2013-02-11	mnt: revert to mutex for protecting by_dev hash
	Since we now update future copies of by_dev offline and only need a lock to swap in the new one, contention for by_dev should be less of a problem than it was before. This should make reader-writer locks an unnecessary risk. Reader-writer locks are riskier since writer starvation can potentially be an issue with many readers.
2013-02-11	test/mogilefs_integration: increase test reliability
	Use SO_REUSEADDR, since Linux requires both the new program (cmogstored) and this test both use SO_REUSEADDR for SO_REUSEADDR to be effective. Also, minimize the window for port conflicts. While there are hard-to-avoid race windows for conflicts when binding random ports, we can minimize those windows by holding those ports open in the parent as long as possible.
2013-02-11	kqueue: update NOTIFYRD -> SELFWAKE
	This was missed in the earlier changes to allow eventfd usage under Linux instead of using an notification pipe.
2013-02-11	fix signal races when master process is used
	In the absence of a pselect/ppoll-like version of waitpid; we must use a selfwake descriptor (pipe or eventfd) to wake the master up whenever a signal is received. So wait on the selfwake descriptor and always run waitpid with WNOHANG in a loop to ensure all children are reaped. The: mog_intr_disable(); waitpid(); mog_intr_enable() sequence was completely stupid I can't believe I wrote it.
2013-02-11	allow self-wakeup to use eventfd under modern Linux
	eventfd uses fewer resources than a pipe, so create less overhead for our users by using eventfd instead of a pipe.
2013-02-11	pidfile: delay unlink of old file on aborted upgrades
	We don't want to be without any pidfile if writing the new pidfile fails.
2013-02-11	upgrade: do not disable interrupts in forked child
	The child disables interrupts right away, so there's no reason to enable interrupts temporarily.
2013-02-11	test/upgrade: more thorough PID file checking
	We need to ensure the PID file is non-empty, not just that it exists.
2013-02-11	prioritize upgrade before exit in main loop
	If we receive both SIGUSR2 and SIGQUIT in a short time period; we should trigger the upgrade before gsince raceful exit; as no user will (intentionally) send SIGQUIT before SIGUSR2.
2013-02-11	test/upgrade: teardown more careful about killing
	We don't want to accidentally kill ourselves by targeting PID=0 if the PID file is empty.
2013-02-09	tests: fix several Ruby warnings
	Unused variables and unset Content-Type for Net::HTTP requests
2013-02-09	test/inherit: fix Ruby 2.0.0 close-on-exec compatibility
	FD inheritance from exec() must be done explicitly in Ruby 2.0
2013-02-08	mnt: move stat/lstat logic to mnt_usable
	This centralizes the mountpoint suitability logic in one place. In the future, it may also allow us to parallelize the work of scanning filesystems.

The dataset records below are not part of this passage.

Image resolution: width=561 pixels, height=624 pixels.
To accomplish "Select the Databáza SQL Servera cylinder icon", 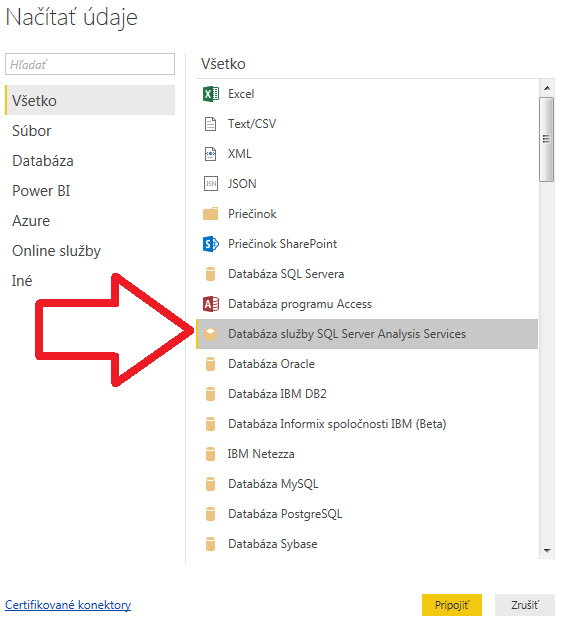I will (x=210, y=274).
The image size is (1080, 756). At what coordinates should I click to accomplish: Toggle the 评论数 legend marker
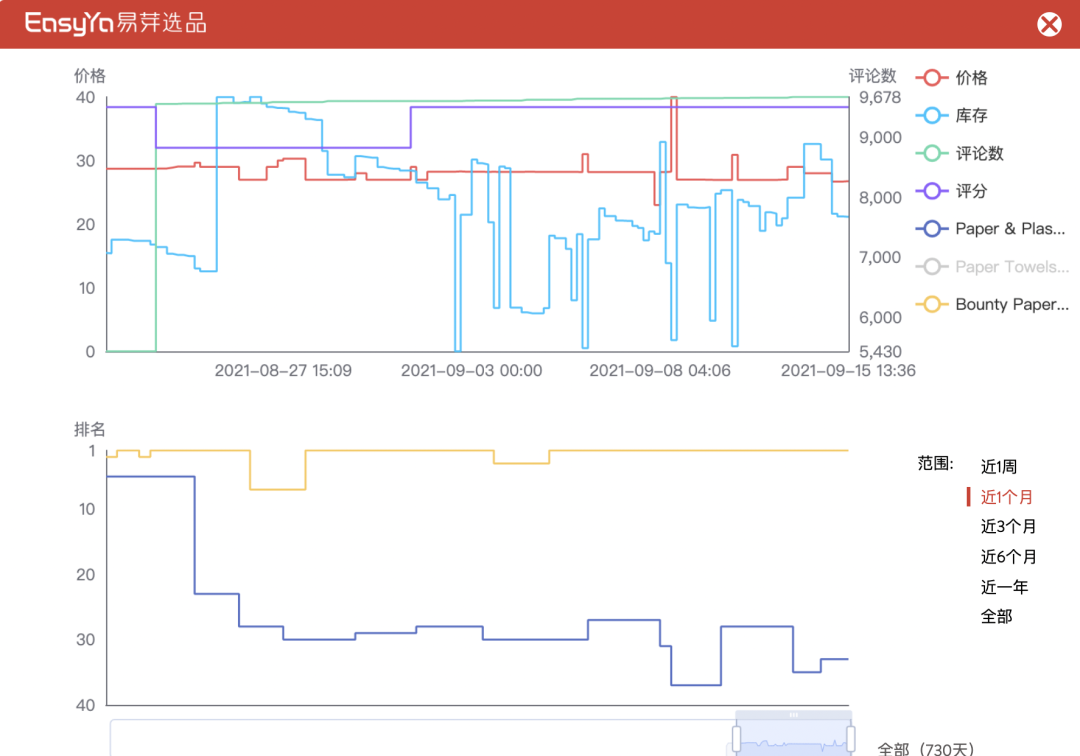tap(932, 153)
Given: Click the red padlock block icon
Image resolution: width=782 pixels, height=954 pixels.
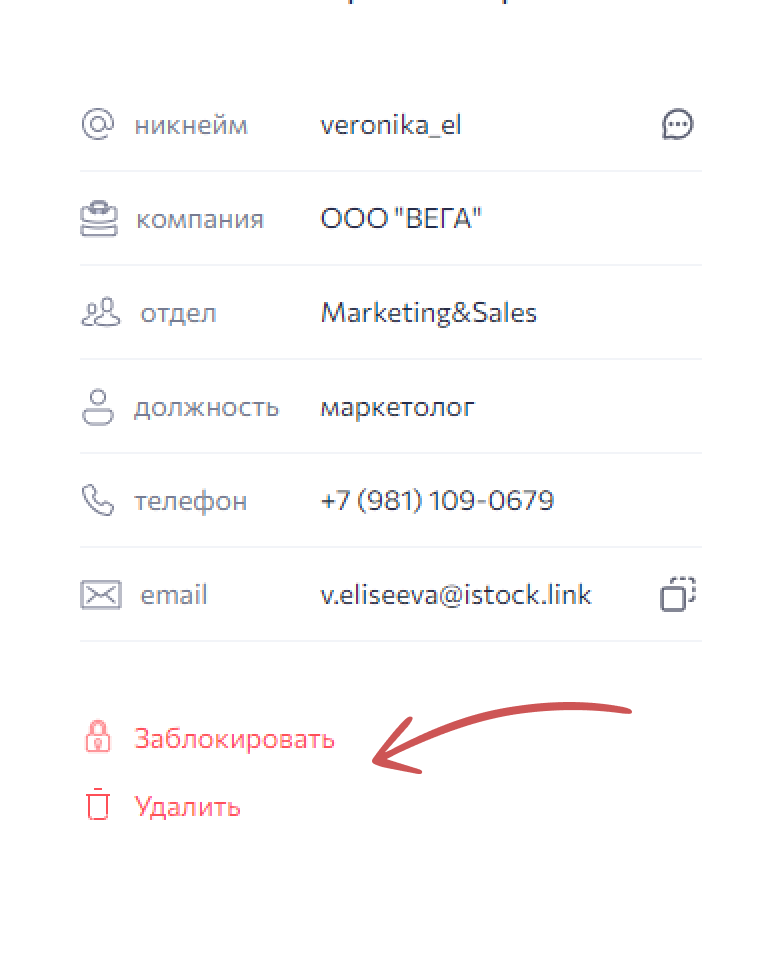Looking at the screenshot, I should coord(97,738).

2013-02-08	upgrade: fix env placeholder for valgrind
	Having a NULL at the beginning of the list caused iteration in the destructor to stop, allowing valgrind to detect a memory leak.
2013-02-08	cfg: require PATH to be set for --daemonize
	Maybe some weird users do not have PATH
2013-02-08	upgrade: avoid non-async-safe functions in child
	execvp may malloc internally in its path lookup, so use find_in_path to perform this lookup in the parent instead. Additionally, putenv() may not be async-signal-safe either, but execve is, so use execve.
2013-02-07	cfg: disallow trailing ':' in PATH with daemonize
	Trailing ':' in PATH means using the current path, which is now incompatible with daemonize.
2013-02-07	upgrade: avoid potential deadlock from post-fork mutex use
	Pthreads implementations do not require mutexes be in a consistent/usable state in a forked child Since we don't need the mutex in a single-threaded forked child, we can just skip it and avoid reinitializing it entirely.
2013-02-07	rename fs_usable to mnt_usable
	It should be clearer this code is only called from inside mnt.c and not fs.c (the latter is for general filesystem operations, not operations on a mount point).
2013-02-07	release memory allocated for upgrade at exit
	This is not strictly necessary as this memory is freed anyways, but stop valgrind from complaining and avoid unnecessary suppressions (since shutdown performance is not important).